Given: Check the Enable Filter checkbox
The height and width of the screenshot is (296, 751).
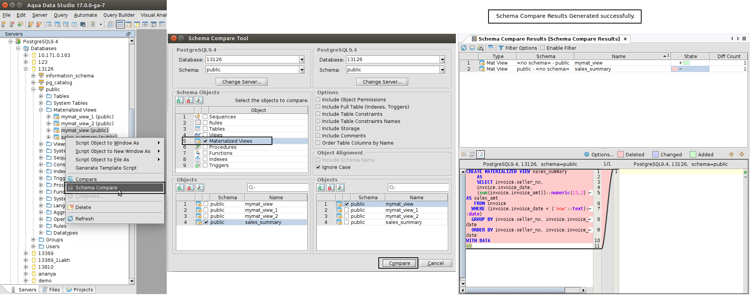Looking at the screenshot, I should coord(542,48).
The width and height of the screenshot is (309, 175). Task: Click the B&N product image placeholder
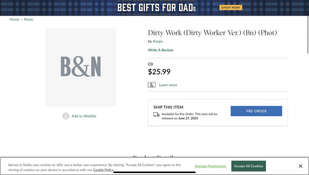point(81,67)
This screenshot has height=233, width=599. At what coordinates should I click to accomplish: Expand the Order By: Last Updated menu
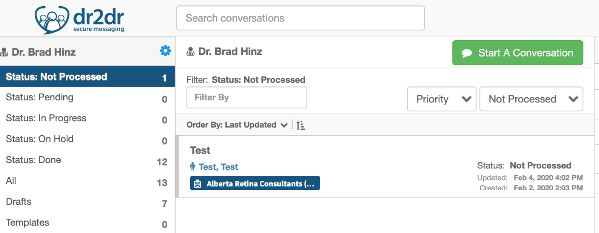(237, 125)
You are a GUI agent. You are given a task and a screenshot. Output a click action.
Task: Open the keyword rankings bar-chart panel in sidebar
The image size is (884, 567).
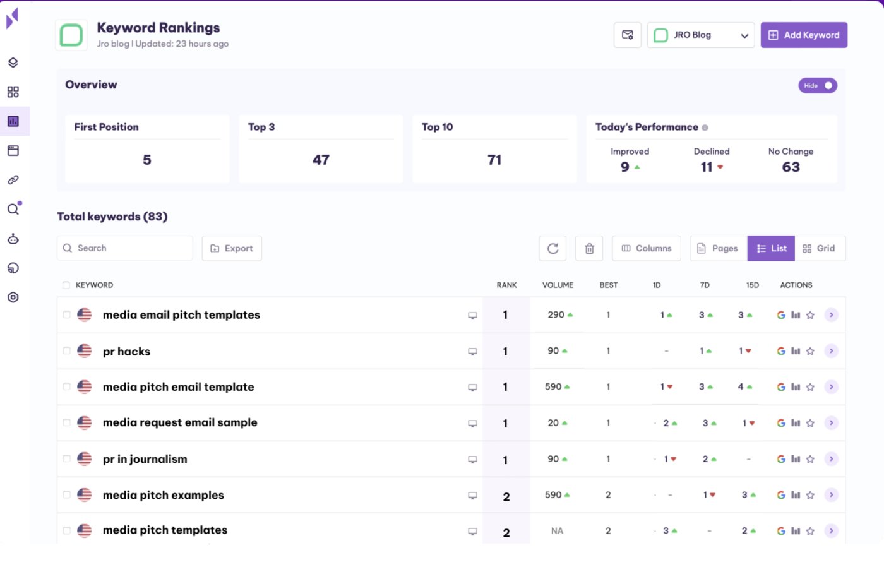(13, 121)
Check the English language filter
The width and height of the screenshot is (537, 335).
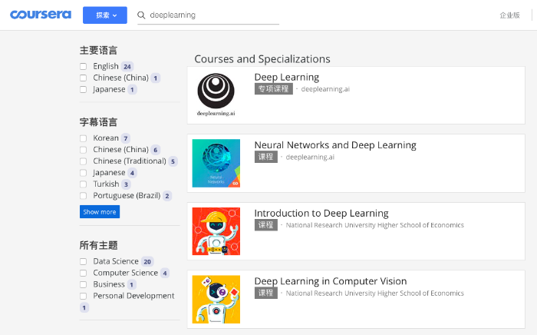83,66
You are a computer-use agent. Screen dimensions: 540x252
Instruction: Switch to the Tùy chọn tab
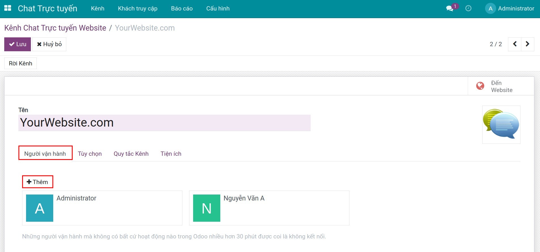point(90,154)
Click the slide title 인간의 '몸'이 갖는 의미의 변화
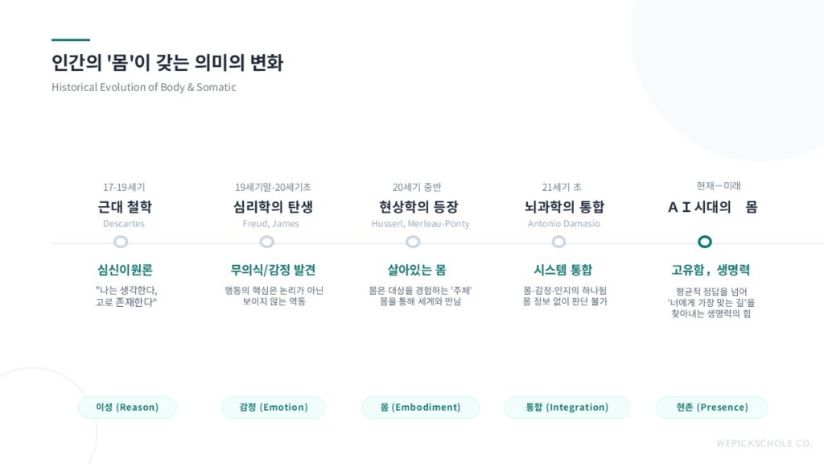824x464 pixels. [x=167, y=63]
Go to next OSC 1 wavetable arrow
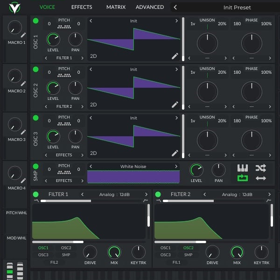Viewport: 280px width, 280px height. point(176,21)
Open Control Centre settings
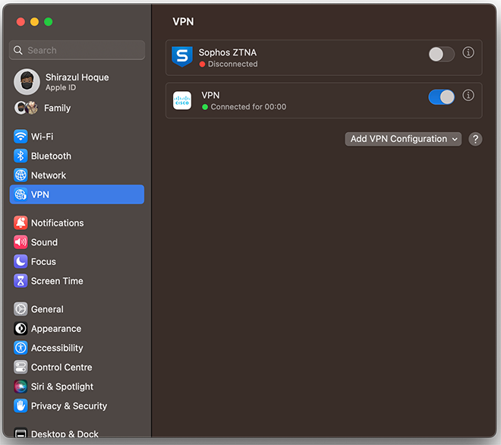This screenshot has width=501, height=445. 61,368
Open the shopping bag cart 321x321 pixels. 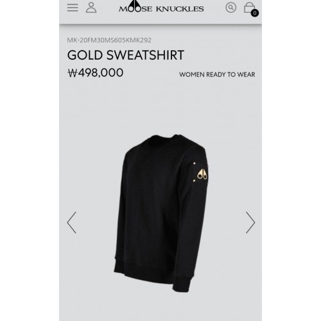(x=250, y=8)
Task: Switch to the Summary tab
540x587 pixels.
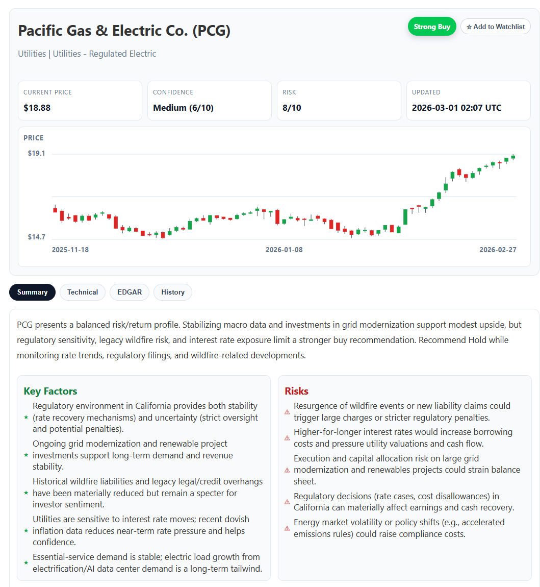Action: pyautogui.click(x=32, y=292)
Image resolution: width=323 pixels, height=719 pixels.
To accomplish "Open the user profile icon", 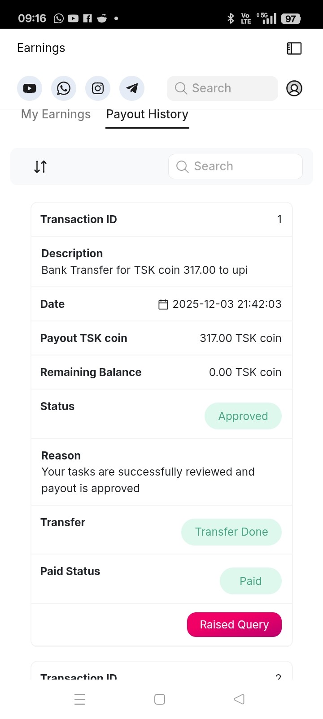I will pos(294,88).
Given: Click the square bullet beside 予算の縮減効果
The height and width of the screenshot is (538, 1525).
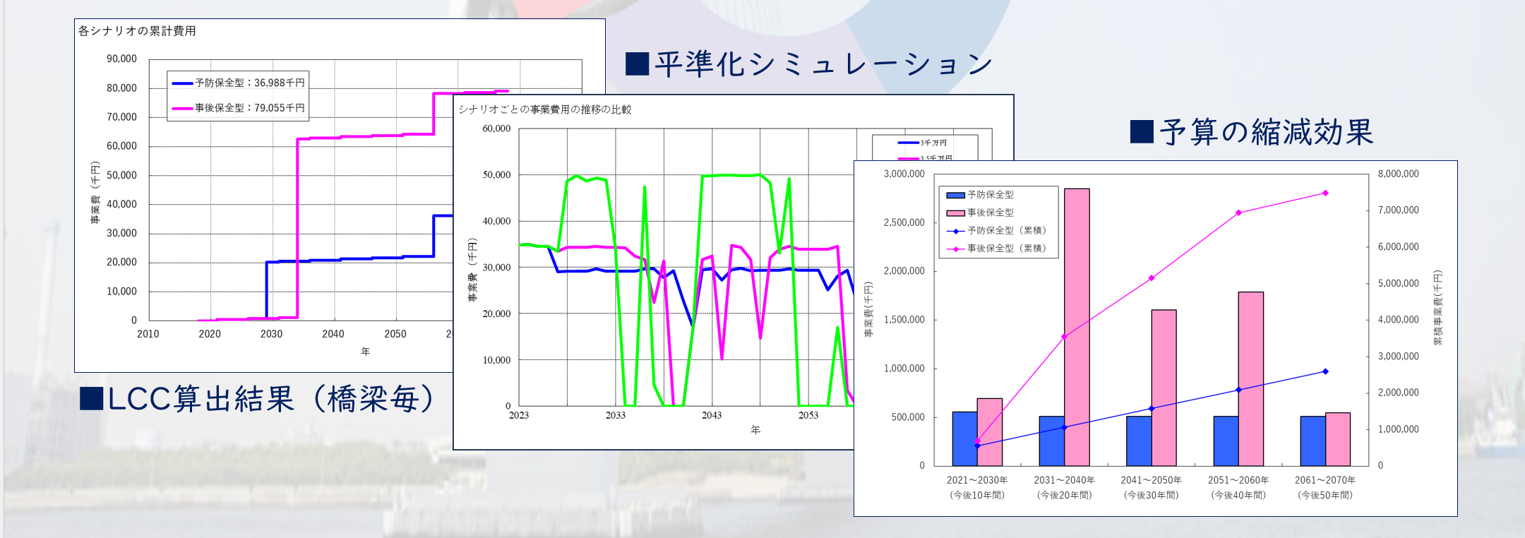Looking at the screenshot, I should pyautogui.click(x=1141, y=131).
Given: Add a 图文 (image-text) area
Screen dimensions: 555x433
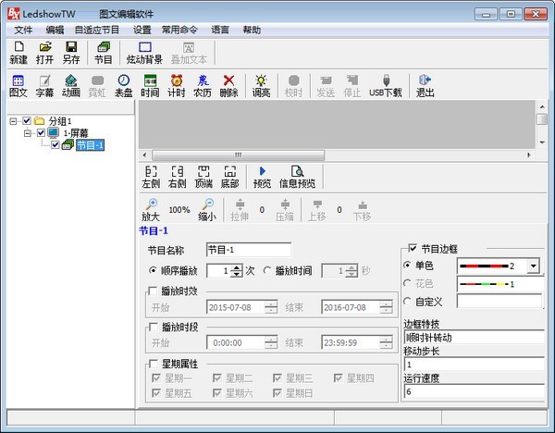Looking at the screenshot, I should (x=18, y=86).
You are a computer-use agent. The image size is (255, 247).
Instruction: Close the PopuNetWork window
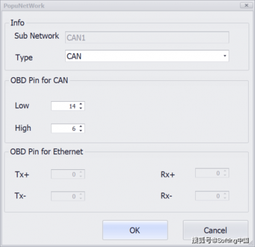[x=246, y=6]

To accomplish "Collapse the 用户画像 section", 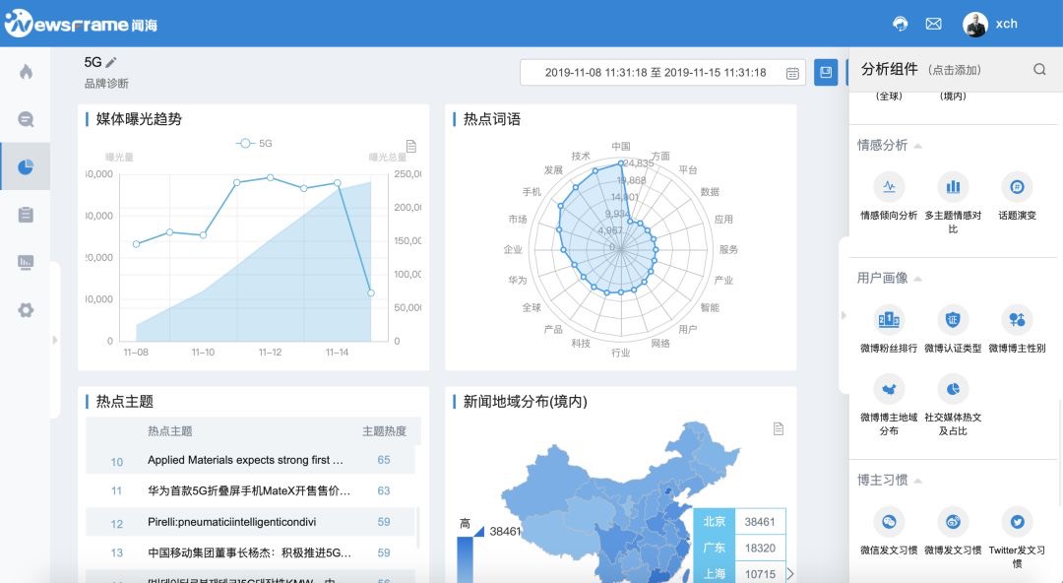I will [x=917, y=279].
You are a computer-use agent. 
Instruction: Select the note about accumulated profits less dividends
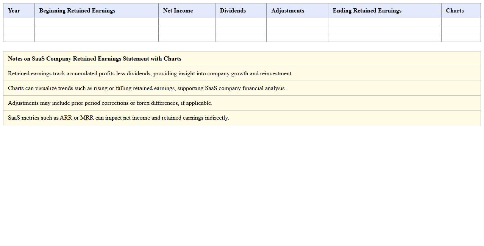click(x=150, y=73)
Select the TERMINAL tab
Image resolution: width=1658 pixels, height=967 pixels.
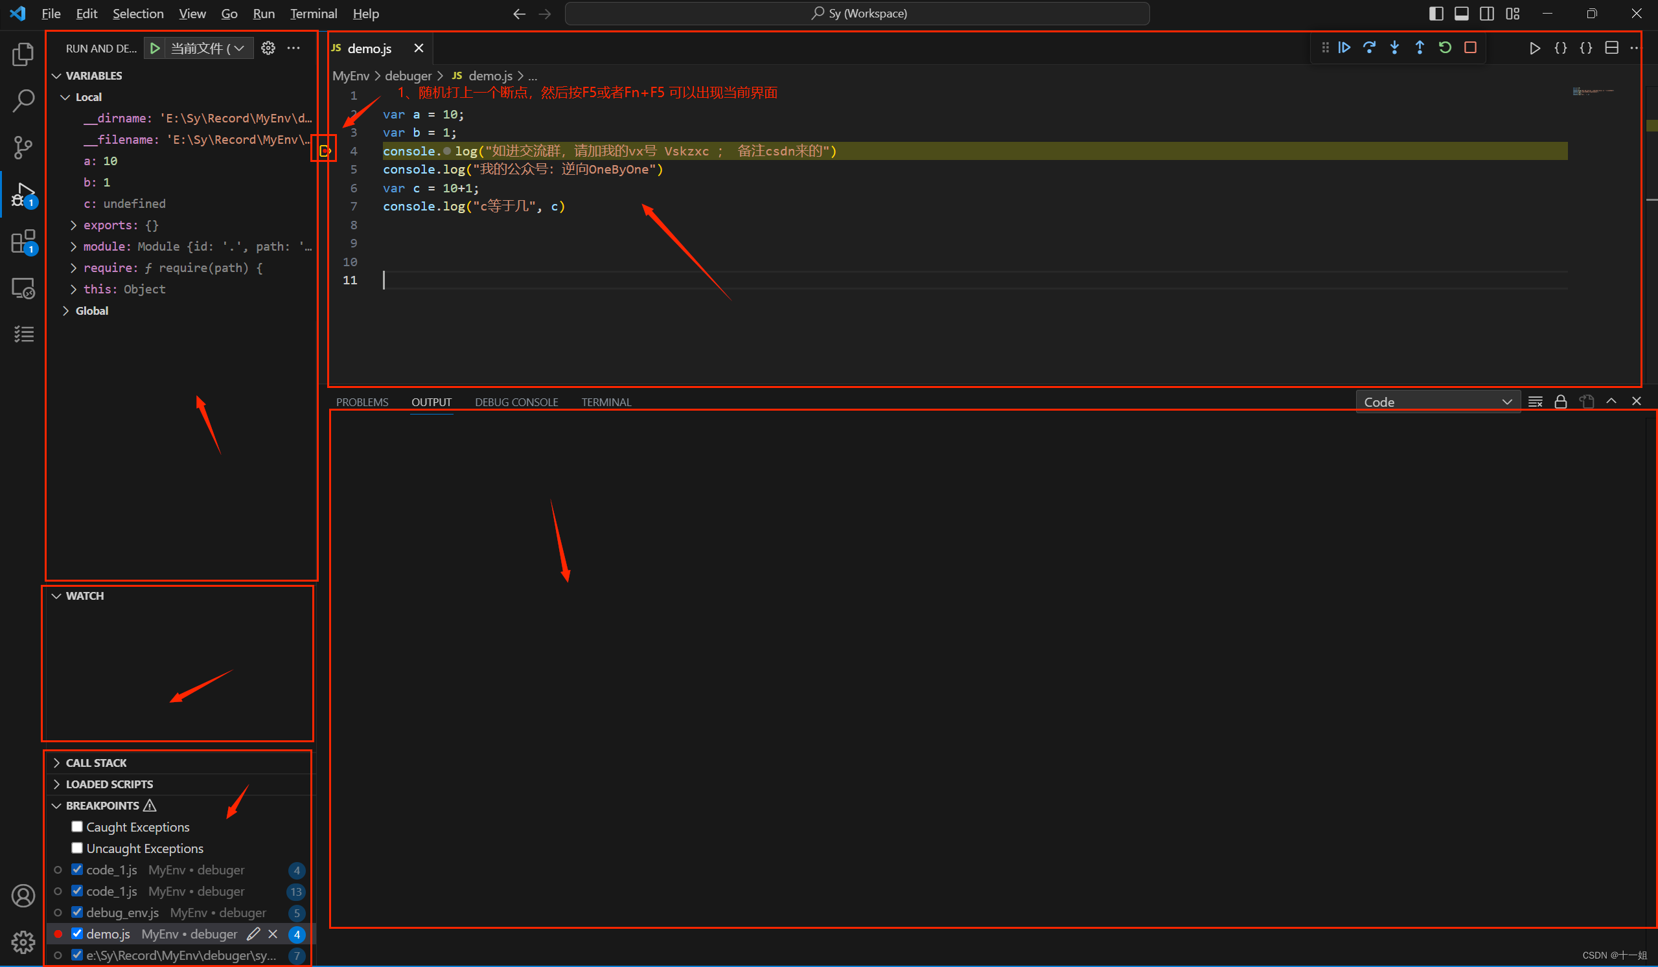606,401
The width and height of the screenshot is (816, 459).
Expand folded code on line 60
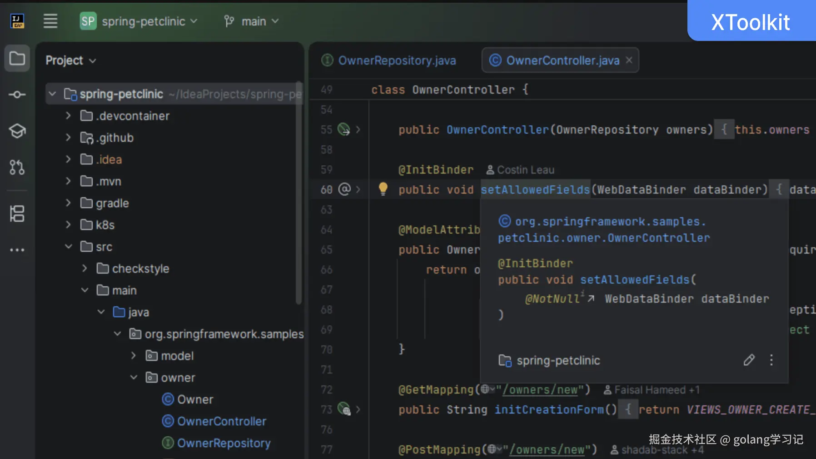(358, 190)
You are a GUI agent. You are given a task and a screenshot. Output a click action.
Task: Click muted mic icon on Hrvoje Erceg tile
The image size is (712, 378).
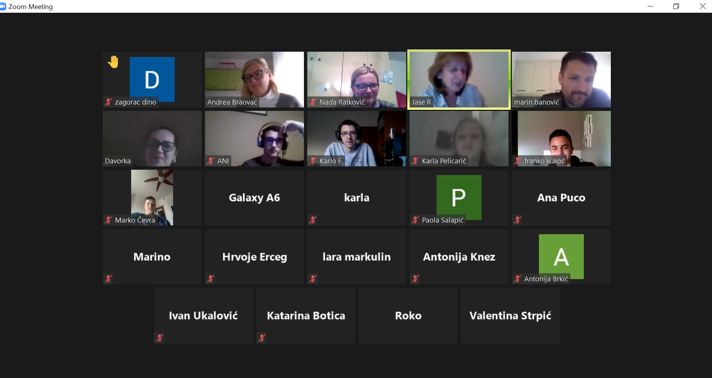point(211,279)
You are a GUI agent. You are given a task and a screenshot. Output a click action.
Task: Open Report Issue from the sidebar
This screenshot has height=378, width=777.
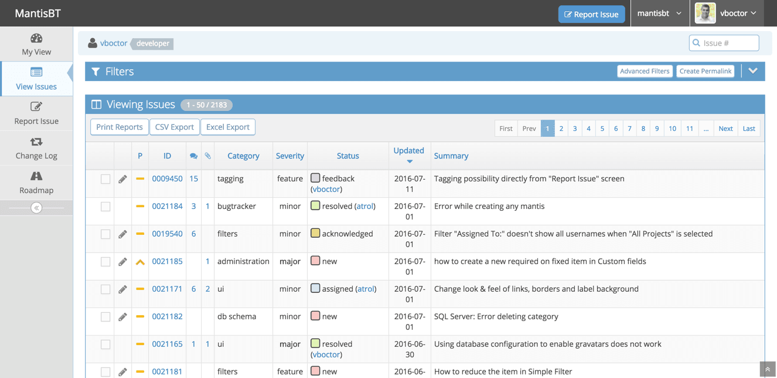click(36, 113)
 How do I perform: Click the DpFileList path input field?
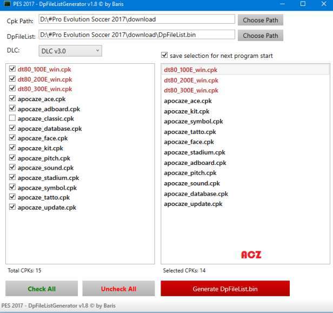136,35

# [What is needed]
All that should be printed is the lines from the one containing "Image resolution: width=1658" through the last line of the material above, both ends included, exactly as they stand; please skip the pictures.

# [Problem solution]
Image resolution: width=1658 pixels, height=967 pixels.
606,401
The width and height of the screenshot is (816, 459).
Expand folded code on line 60
(358, 190)
You are a GUI agent. You are given a task and a screenshot. Output a click action.
Task: Click muted mic icon on Hrvoje Erceg tile
The image size is (712, 378).
point(211,279)
You are a GUI agent. You are given a task and a screenshot. Output a click action.
Task: Open Report Issue from the sidebar
This screenshot has height=378, width=777.
click(36, 113)
 How do I perform: Click the DpFileList path input field?
136,35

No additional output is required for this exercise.